■ **Directions**
Only lines with the word "language" are needed; collect each of them from the listing below.

■ **Material provided**
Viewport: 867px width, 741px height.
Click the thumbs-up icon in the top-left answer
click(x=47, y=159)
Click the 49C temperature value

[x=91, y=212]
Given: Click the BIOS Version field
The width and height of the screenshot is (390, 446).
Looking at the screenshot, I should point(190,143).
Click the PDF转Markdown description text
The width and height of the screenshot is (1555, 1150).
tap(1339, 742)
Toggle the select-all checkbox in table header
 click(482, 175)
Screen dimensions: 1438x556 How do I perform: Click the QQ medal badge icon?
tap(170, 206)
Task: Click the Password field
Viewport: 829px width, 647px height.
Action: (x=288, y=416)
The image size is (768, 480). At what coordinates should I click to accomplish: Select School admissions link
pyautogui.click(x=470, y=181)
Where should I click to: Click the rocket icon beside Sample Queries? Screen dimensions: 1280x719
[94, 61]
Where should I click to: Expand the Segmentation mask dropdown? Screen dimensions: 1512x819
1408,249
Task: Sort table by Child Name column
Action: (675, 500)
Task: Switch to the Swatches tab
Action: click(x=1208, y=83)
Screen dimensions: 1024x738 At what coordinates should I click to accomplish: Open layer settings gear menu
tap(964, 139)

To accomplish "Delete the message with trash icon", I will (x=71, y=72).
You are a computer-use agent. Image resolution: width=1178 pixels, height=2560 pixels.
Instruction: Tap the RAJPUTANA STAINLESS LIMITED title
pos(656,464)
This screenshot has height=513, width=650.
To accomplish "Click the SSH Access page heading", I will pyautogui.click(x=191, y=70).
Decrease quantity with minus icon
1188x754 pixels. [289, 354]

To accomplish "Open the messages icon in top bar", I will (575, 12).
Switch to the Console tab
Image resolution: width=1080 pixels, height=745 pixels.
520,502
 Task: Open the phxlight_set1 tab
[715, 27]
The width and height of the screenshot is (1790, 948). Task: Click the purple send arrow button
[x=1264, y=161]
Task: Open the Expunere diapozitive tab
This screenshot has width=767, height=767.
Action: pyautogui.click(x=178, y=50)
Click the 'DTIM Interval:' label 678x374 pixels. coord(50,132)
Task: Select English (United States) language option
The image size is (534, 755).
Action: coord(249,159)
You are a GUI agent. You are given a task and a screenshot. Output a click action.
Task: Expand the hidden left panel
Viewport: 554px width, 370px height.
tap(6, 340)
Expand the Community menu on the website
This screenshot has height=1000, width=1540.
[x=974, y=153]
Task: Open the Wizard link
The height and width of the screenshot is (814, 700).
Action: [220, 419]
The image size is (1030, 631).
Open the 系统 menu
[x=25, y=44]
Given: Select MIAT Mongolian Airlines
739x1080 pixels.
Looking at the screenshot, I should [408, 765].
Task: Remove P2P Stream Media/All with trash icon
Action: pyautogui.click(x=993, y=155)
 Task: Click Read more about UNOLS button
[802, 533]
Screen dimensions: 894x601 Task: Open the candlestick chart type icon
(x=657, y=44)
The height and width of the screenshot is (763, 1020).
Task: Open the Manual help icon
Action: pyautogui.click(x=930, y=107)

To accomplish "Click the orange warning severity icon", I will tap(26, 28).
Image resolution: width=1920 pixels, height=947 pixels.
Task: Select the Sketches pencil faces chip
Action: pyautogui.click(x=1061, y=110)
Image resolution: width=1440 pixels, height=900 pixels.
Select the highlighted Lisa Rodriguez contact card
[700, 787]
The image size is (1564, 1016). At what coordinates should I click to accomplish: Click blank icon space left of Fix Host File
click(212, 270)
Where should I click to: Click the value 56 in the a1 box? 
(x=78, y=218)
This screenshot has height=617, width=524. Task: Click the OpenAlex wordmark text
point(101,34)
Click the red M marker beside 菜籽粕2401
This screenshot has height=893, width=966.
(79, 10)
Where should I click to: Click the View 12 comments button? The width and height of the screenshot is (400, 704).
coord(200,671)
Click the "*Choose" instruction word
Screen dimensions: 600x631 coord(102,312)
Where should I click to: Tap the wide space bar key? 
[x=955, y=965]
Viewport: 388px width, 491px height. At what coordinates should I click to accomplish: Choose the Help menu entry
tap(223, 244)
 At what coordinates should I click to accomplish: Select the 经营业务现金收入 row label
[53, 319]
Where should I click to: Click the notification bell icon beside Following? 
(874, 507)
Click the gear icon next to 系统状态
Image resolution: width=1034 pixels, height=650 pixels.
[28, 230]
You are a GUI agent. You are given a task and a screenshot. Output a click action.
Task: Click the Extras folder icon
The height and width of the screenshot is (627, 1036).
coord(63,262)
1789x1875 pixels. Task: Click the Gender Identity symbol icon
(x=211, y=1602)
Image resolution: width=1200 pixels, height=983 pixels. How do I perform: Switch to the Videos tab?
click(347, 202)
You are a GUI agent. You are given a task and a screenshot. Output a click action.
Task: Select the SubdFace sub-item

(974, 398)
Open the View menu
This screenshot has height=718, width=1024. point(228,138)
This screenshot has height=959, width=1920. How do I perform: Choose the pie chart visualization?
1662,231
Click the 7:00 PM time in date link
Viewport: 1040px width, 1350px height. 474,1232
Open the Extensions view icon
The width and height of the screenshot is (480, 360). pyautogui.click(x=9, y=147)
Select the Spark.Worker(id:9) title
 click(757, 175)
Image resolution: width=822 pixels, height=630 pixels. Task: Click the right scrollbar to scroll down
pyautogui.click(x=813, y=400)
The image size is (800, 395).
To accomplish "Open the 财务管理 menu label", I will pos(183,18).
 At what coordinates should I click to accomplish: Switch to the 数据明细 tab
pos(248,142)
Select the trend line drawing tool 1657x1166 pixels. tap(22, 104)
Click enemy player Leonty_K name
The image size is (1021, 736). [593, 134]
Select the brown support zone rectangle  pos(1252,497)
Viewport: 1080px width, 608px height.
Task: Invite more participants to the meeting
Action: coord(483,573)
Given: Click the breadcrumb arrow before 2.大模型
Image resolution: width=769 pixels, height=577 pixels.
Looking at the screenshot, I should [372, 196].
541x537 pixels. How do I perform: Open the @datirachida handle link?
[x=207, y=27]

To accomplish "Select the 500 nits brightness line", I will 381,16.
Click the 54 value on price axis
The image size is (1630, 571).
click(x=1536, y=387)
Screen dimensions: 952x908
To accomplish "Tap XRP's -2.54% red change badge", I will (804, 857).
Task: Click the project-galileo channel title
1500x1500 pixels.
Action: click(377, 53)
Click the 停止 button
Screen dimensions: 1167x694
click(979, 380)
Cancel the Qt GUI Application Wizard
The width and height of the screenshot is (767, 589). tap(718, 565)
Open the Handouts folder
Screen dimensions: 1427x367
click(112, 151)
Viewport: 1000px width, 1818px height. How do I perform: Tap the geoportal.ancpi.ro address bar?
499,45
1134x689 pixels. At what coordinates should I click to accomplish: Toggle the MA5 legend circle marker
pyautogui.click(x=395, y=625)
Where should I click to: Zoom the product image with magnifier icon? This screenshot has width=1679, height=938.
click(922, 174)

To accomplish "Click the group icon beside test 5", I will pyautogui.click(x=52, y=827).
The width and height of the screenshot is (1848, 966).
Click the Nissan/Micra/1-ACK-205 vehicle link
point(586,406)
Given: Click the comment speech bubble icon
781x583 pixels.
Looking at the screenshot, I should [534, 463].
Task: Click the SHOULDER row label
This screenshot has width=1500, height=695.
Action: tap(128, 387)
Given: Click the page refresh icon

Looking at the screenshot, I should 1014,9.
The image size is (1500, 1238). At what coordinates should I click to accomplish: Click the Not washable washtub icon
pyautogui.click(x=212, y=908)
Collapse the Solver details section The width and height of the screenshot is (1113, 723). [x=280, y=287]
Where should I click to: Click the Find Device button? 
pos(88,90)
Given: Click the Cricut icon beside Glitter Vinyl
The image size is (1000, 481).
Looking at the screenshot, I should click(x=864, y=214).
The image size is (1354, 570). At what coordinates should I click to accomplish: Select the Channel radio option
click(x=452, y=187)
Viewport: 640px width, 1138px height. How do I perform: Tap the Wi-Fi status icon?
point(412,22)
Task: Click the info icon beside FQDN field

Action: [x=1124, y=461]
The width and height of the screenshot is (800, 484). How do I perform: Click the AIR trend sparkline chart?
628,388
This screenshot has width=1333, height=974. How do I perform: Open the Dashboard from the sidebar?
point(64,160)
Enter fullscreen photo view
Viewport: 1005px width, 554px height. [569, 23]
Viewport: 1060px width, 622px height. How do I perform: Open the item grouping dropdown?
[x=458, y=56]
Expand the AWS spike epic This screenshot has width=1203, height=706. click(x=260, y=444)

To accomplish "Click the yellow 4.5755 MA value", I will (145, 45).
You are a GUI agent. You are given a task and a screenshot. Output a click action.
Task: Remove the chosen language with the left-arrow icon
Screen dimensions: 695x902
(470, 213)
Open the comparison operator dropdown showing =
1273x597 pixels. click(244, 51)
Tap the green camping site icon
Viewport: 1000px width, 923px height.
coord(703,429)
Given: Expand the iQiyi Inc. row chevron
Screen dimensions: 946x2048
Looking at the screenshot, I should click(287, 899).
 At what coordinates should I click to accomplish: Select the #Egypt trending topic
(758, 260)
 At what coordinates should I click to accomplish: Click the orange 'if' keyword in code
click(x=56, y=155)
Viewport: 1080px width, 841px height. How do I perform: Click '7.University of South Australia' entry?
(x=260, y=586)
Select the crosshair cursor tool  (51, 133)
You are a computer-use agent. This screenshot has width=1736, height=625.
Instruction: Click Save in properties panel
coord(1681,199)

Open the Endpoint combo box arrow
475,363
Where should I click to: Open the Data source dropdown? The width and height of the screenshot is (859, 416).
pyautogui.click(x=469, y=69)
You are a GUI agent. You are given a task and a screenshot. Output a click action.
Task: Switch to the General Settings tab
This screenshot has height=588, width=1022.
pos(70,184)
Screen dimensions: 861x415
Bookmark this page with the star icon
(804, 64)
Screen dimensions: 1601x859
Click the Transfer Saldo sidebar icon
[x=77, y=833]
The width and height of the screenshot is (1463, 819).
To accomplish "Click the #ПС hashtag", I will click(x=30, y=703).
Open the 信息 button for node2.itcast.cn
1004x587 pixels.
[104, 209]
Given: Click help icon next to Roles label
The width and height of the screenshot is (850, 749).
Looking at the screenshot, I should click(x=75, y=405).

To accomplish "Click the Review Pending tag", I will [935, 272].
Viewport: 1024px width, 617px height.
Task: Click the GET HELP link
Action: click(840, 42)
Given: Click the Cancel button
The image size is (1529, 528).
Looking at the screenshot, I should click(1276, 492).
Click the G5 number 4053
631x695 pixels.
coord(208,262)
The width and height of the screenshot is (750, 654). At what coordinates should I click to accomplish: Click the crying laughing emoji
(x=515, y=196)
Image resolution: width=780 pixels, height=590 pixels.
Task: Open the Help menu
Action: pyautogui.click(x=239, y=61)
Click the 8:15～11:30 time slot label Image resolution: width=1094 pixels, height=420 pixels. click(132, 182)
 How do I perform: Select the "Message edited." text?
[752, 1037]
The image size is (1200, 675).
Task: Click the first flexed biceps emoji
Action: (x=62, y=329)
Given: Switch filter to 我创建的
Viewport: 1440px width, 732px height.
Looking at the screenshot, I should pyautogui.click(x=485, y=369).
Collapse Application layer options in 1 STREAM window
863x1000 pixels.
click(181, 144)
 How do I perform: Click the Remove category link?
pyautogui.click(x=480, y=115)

■ **Result for this exercise**
Task: Select English (United States) language option
Task: Remove the chosen language with the left-arrow icon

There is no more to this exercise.